Work instructions
Below are several entries. Transcribe exactly those lines that fall from the one with "You are a GUI" through the one with "Viewport: 1414px width, 797px height.", end lines included.

Supplied information
________________________________________

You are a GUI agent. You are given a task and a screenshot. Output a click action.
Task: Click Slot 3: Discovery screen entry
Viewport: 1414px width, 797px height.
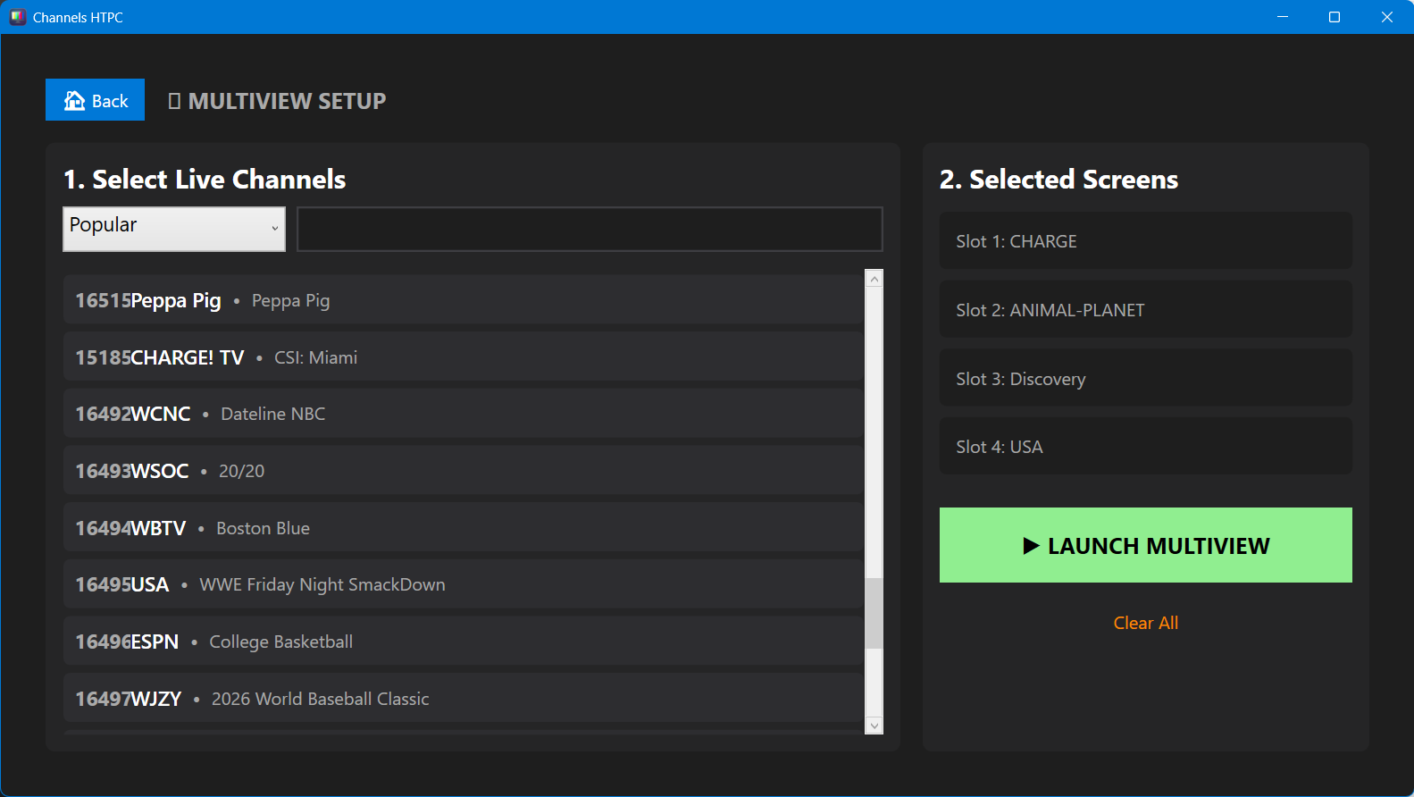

________________________________________

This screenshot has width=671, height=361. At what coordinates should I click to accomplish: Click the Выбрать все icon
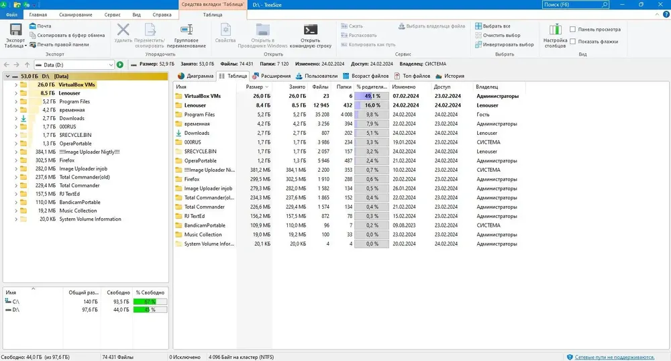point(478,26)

________________________________________

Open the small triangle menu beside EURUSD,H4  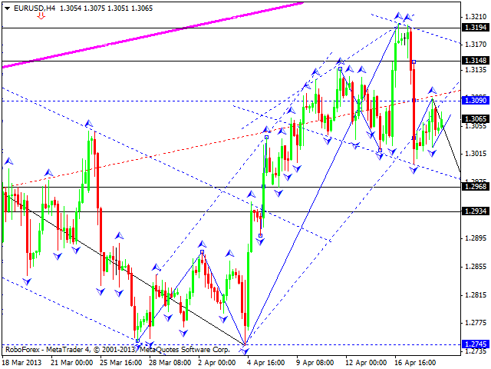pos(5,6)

________________________________________

Answer for the task
You are a GUI agent. You are given a task and a screenshot. Output a click action.
Task: Click Slot 3: Discovery screen entry
Viewport: 1414px width, 797px height.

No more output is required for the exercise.